Subcutaneous inoculation position affects the immune environment in CT26 carcinomas

Abstract

Comprehensive knowledge on the murine CT26 colon carcinoma line is a classic model used in the pharmacodynamic experiments involving IDO-1 inhibitors, immune-related checkpoint antibodies and immune related mechanisms. In this study, we determined the impact of different subcutaneous inoculation locations on tumor growth and immune factor expression. CT26 cells were treated with the IDO-1 inhibitor, INCB024360, following INF-γ stimulation and analyzed for kynurenine concentration. Female Balb/c mice were inoculated with CT26 cells in either or both the right upper flank or the right lower flank.
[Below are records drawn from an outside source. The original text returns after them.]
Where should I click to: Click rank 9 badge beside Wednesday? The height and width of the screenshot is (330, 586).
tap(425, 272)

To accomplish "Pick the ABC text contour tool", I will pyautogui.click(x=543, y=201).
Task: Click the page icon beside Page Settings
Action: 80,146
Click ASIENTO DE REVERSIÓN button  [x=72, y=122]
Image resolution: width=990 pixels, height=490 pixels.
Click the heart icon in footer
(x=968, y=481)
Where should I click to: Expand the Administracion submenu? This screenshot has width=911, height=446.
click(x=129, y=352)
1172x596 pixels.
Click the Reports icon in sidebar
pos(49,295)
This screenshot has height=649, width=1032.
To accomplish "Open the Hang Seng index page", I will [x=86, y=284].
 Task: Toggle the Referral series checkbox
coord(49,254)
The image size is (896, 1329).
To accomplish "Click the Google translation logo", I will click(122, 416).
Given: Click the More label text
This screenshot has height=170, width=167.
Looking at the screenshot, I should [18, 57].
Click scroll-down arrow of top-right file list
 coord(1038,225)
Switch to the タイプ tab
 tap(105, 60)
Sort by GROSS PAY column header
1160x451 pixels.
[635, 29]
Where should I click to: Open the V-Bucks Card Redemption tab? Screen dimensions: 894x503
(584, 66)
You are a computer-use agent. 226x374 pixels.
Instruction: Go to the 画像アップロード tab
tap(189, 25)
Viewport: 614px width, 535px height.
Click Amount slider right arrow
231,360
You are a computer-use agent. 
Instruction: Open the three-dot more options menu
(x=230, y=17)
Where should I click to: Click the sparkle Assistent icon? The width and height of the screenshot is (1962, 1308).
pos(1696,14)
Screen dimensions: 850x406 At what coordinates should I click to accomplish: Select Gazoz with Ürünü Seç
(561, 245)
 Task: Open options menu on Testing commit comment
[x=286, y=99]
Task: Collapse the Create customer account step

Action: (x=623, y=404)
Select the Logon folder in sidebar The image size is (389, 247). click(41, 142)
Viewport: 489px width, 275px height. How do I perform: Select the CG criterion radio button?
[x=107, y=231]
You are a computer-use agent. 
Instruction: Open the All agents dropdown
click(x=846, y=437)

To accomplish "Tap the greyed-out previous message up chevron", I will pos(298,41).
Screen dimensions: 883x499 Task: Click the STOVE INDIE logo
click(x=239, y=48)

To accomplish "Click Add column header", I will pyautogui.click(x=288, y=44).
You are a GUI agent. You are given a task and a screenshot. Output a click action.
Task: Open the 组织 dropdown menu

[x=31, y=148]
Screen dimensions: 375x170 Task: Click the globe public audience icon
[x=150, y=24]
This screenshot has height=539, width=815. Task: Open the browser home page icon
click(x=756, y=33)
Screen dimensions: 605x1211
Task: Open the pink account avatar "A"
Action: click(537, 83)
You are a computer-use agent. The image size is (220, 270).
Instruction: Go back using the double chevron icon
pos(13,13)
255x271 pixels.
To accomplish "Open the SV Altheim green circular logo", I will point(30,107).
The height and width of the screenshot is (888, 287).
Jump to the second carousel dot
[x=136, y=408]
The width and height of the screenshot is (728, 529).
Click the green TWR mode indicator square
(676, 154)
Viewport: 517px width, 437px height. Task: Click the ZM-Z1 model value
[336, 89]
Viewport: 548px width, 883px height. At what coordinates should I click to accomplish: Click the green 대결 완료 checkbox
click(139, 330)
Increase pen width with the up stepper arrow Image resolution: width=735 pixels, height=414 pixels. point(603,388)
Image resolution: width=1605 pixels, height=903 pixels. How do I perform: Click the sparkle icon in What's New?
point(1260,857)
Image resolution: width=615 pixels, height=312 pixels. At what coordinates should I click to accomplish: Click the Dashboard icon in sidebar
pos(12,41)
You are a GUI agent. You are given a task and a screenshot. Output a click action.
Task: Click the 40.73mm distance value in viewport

Isolated tumors were evaluated for changes in tumor volume following treatment with anti-PD-1, anti-CTLA-4, or no treatment. Isolated tumors were also evaluated for changes in immune cell subpopulations and expression of key immune factors using FACS. Treatment of two CT26 cell lines with INCB024360 produced similar results. IC50 values were 222.5 and 276.0, and the peak inhibitory rates were 97.99% and 91.85% respectively. Analysis of tumor growth revealed that tumor volumes were larger (1925 mm3 vs. 767 mm3), and the anti-tumor effects of both anti-PD-1 and anti-CTLA-4 were different in mice inoculated in the right lower flank than in those inoculated in the upper flank. FACS analysis revealed that the CD8+T subpopulation in the right upper flank was higher than that in the lower flank (*P < 0.05). By contrast, the myeloid cell populations was lower in the right upper flank than it was in the right lower flank (*P < 0.05). The INF-γ populations in CD8+T (*P < 0.05) and regulatory T (Treg) cell subpopulation (*P < 0.05) were also more abundant in the right upper flank than in the right lower flank.In contrast to the uniform of the results from the in vitro experiment, the anti-CTLA-4 and anti-PD-1 antibodies had different efficacies depending on the location of the subcutaneous inoculation of CT26 in mice. The differences in the percentages of CD8+T, myeloid cells, INF-γ in CD8+T, and Treg subpopulations indicated that the tumor microenvironment was affected by inoculation position. Taken together, these results suggest that tumors isolated from same cell line with different inoculation positions are different enough to be considered different models.